Exploiting Anaerobes for Biomass Breakdown and Sustainable Chemistry

Abstract

Renewable chemicals derived from plant biomass (mainly composed of cellulose and lignin) are attractive alternatives to those made from petroleum. To produce chemicals from biomass, enzymes are used to break down cellulose into simple sugars, which are later fermented into value-added products. However, since cellulose is tightly bound within a network of crystalline cellulosic fibers and lignin, existing biomass degrading enzymes are not very efficient. To develop new technologies to break down plant material into sugar, much can be learned by studying how microbes digest lignocellulose in biomass-rich environments, such as the digestive tract of large herbivores. Anaerobic fungi are native to the gut and rumen of these animals, where they have evolved powerful enzymes to degrade plant biomass.
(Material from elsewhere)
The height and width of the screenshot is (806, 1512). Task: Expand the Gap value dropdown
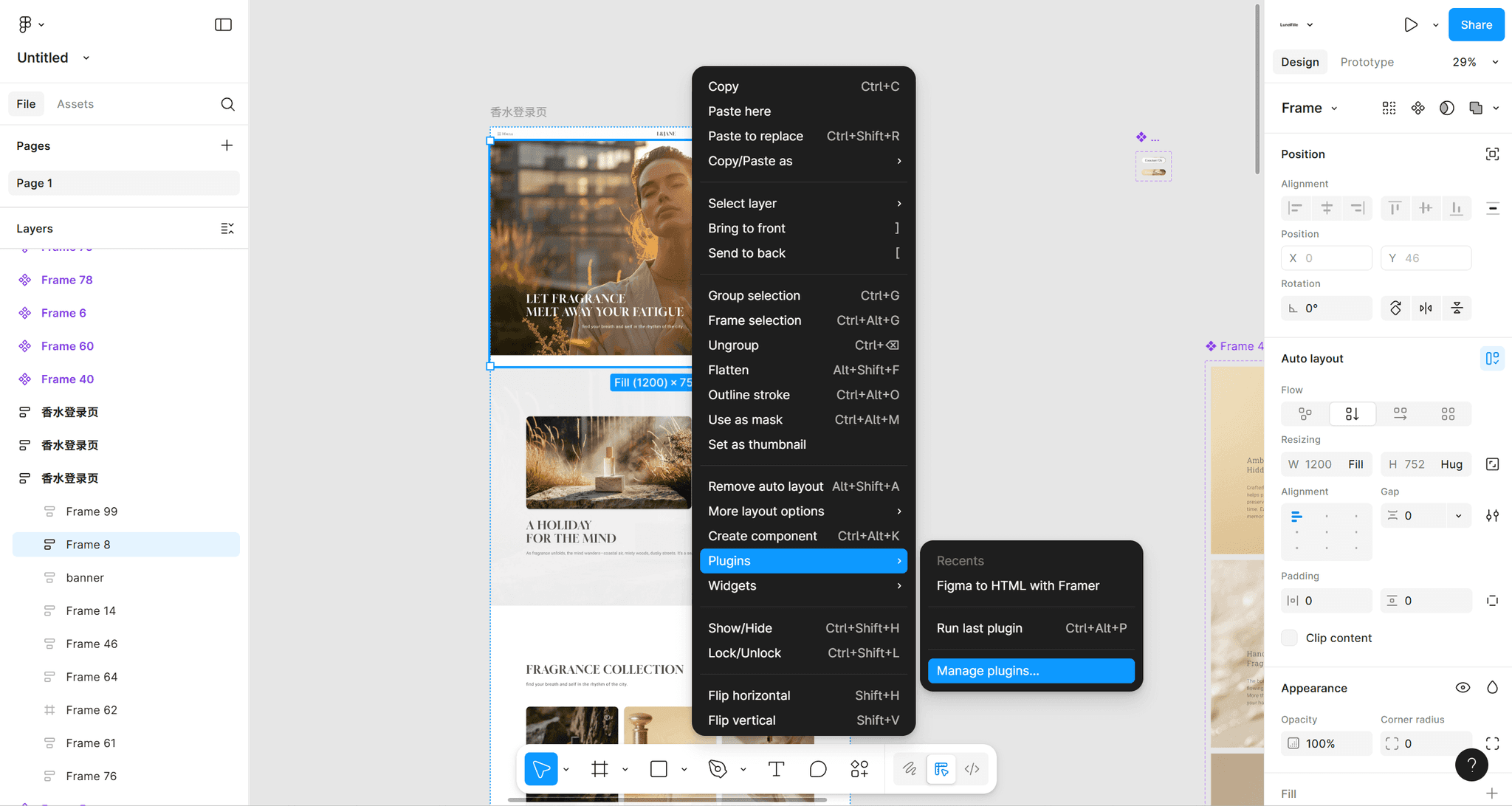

Our goal is to develop new experimental tools to engineer anaerobic fungi and anaerobic microbial consortia for lignocellulose breakdown and chemical production. To accomplish this goal, we isolated a panel of anaerobic fungi and associated microbes from different herbivores and screened for their ability to degrade several types of lignin-rich grasses and agricultural waste. By focusing on model anaerobic fungi from the Piromyces, Neocallimastix, and Anaeromycesgenera, we have employed next-generation sequencing to discover thousands of new genes, revealing hundreds of novel cellulases. Additionally, we have characterized key regulatory patterns for these cellulases, which depend on the environment of the fungus. Using this information, we are developing new genetic engineering strategies to manipulate gut fungi at the molecular level, along with 'bottom-up' strategies to synthesize microbial consortia for compartmentalized breakdown and bioproduclion.